The truth is that we rarely know why markets move the way they do. We can’t possibly know the motivations of all the sellers and buyers in a market. All we can do is observe the result. If sellers are feeling more urgency to sell than buyers are to buy, then the price will go down until that sense of urgency is balanced once again. And vice versa. When I was much younger and new to this business I once asked an old trader why the market was down one day and his answer was a simple, “more sellers than buyers”. While not technically correct that simple statement tells you all you need to know.

I wouldn’t say that the motivations of buyers and sellers is irrelevant but it is a lot less important than most everyone thinks. It is the actions of investors and traders that shape the economy not the other way around. When owners of junk bonds start to get worried about the issuers and become sellers, the result is higher interest rates for marginal borrowers or in extreme cases a complete lack of funding. Those higher rates and reduced funding at the margin have an impact on the economy. Do defaults drive junk bond prices or do junk bond prices drive defaults? Probably a little of both I think. 

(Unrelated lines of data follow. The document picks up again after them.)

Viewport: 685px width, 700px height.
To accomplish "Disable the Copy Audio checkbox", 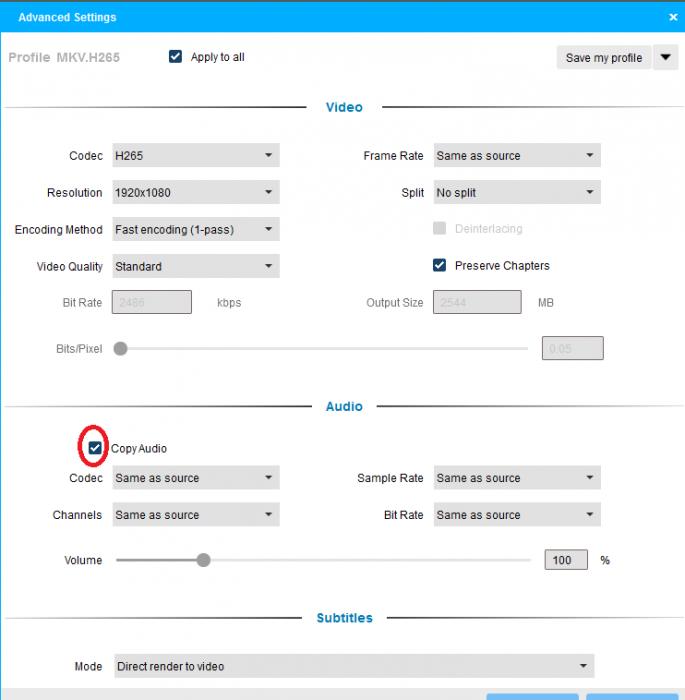I will click(x=95, y=448).
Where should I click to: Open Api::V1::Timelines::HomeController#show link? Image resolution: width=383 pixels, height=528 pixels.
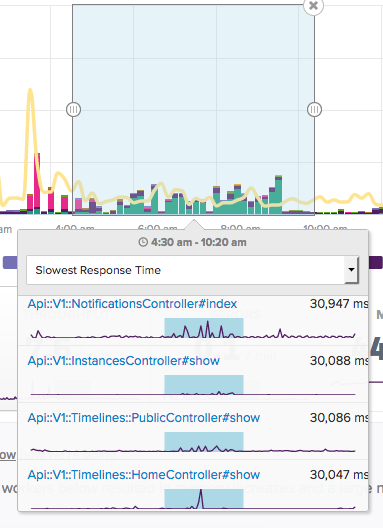[x=143, y=474]
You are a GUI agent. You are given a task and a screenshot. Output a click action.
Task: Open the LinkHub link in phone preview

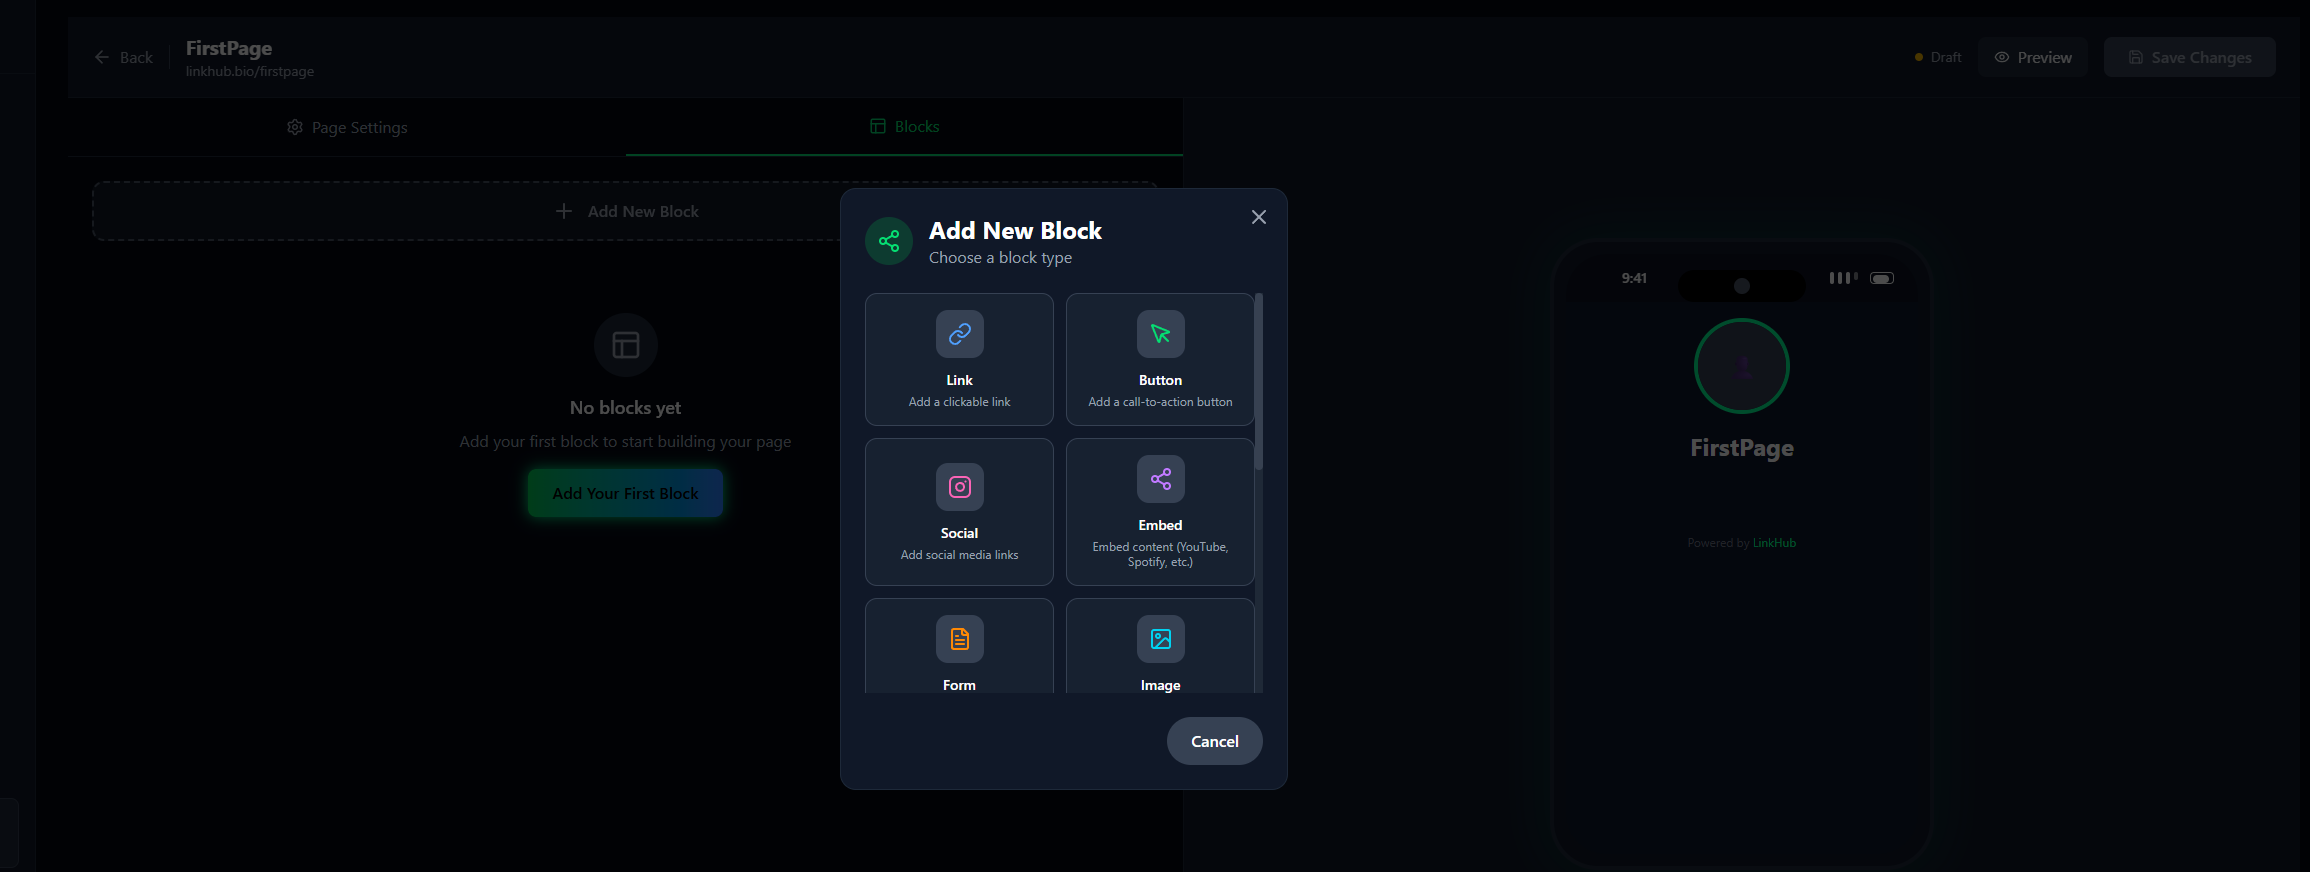pyautogui.click(x=1774, y=543)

I try to imagine that I have no access to the news, that my only source of information about the economy comes from the regular release of economic data and the market reaction to those reports. When I do that today, I come to a pretty clear conclusion – the global economy is losing momentum. This is evident in the economic reports which have been almost uniformly weaker than expected recently – here and in Europe – and also in the markets where both short term and long term interest rates have fallen recently. It isn’t a large change – yet – but it is pretty obvious. Why the economy is decelerating is much less important than the fact that it is.

As for stock market volatility, I will offer an additional explanation, one much simpler than unexpectedly hot wage numbers, short volatility trades and impending tariffs. My explanation is quite simple – the Fed is tightening policy, raising interest rates and reducing the size of its balance sheet. If you believe that QE had an impact on the markets – and I am hard pressed to find anyone who doesn’t – then you have to believe that its reversal will as well. Volatility is nothing more than the inverse of liquidity. With the Fed reducing the latter one should expect more of the former.

Economic Reports

Economic Growth & Investment

The Chicago Fed National Activity Index, one of those broad-based indicators we keep a close eye on, jumped to 0.88, much better than expected. But keep in mind that the last two months have been revised lower by a significant amount so we might view this one with just a bit of skepticism. But even if it is revised lower next month, the message is pretty clear. Even if we are slowing a little, with a three month average of 0.37, we aren’t even close to recession.